2023-10-15

Writing a URL Shortener

URL Shorteners are useful utilities in the modern web.

The concept of a URL shortener is a rather silly one in definition. We take a place on the internet, and then we obfuscate it; hide it behind another layer and present that to people.

In practice however, it makes a good amount of sense.

Say I have this really long URL, https://blog.trinket.icu/articles/writing-a-url-shortener.
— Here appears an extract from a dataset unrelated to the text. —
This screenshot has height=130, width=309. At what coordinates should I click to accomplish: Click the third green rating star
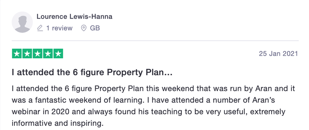[37, 54]
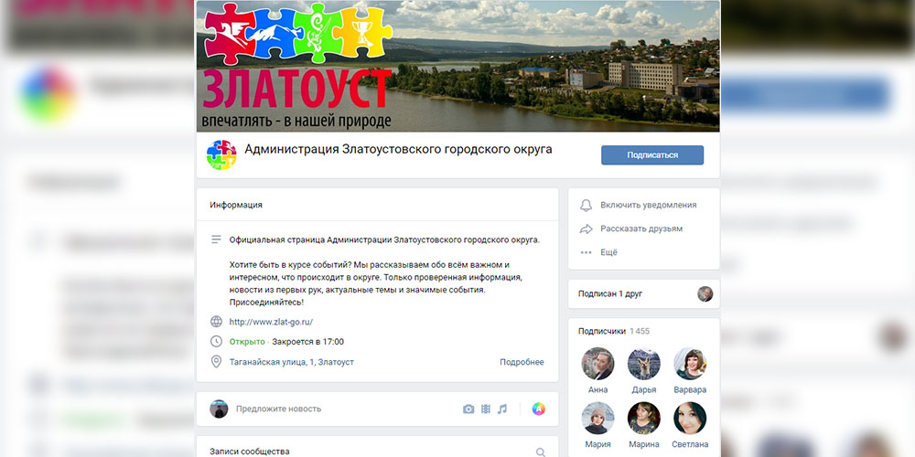Click the community puzzle avatar
Image resolution: width=915 pixels, height=457 pixels.
[x=221, y=155]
I want to share it with my friend- only there's no way they'd remember that entire link if I told it to them in person.

I present, https://trkt.in/2614aab104d.

Ok, granted 2614aab104d is arguably harder to remember than the former link, but it's the thought that counts.
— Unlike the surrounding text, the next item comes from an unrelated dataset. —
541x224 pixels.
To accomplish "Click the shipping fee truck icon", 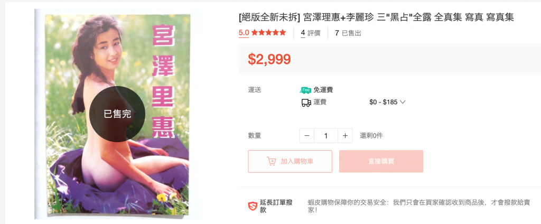I will [x=306, y=102].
Now, you may be wondering 'why would you make a URL shortener when there's already tons of existing free ones'

If you're a programmer/maker then the answer should be obvious: 'Why would I use an existing closed-source product when I can make my own worse version of it?'

Now, obviously that isn't true for every product and every person, but with something as simple as a URL shortener I couldn't resist the challenge.

How a URL shortener works

A URL shortener is simply a website that takes in an arbitrary ID and redirects the client to the original website.

The ID

In most URL shorteners, any path after the TLD is considered to be the ID.

Consider this link:

https://trkt.in/2614aab104d
        { TLD  }[    ID   ]

In this case, 2614aab104d is the ID. It can be anything that is valid in a URL. So most restrict the ID to alphanumeric and hyphen or underscore characters.

For trkt.in, the ID can either be custom or auto generated. Every ID must be unique.
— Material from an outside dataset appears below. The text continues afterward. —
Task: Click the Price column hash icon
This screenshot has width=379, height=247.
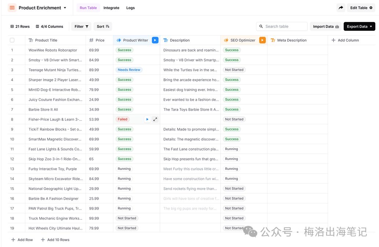Action: [x=91, y=40]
My current method for auto generation is to hash the URL using the md5 algorithm and take the first eleven characters. That means that every auto generated trkt link will be exactly eighteen characters long (not including the protocol https:// characters).

I arrived at eleven character long IDs using this python script:

import sys
import hashlib


ID_LEN = 11
ITERS = 5000000

def eprint(*args, **kwargs):
    print(*args, file=sys.stderr, **kwargs)

passed = 0
failed = 0

hashes = set()
for i in range(0, ITERS):
    i = str(i)
    hash = hashlib.md5(i.encode())
    hash = hash.hexdigest()[:ID_LEN]
    if hash in hashes:
        print("\x1b[31m", end="")
        eprint(f"{i} - {hash}")
        failed += 1
    else:
        print("\x1b[32m", end="")
        print(f"{i} - {hash}")
        passed += 1

    print("\x1b[0m", end="")
    eprint("\x1b[0m", end="")

    hashes.add(hash)


eprint(f"PASS: {str(passed).zfill(7)}")
eprint(f"FAIL: {str(failed).zfill(7)}")
eprint(f"TOTAL: {ITERS}")
eprint(f"PERCENT: {(passed / lines) * ITERS}% passed {(failed / ITERS) * 100}% failed")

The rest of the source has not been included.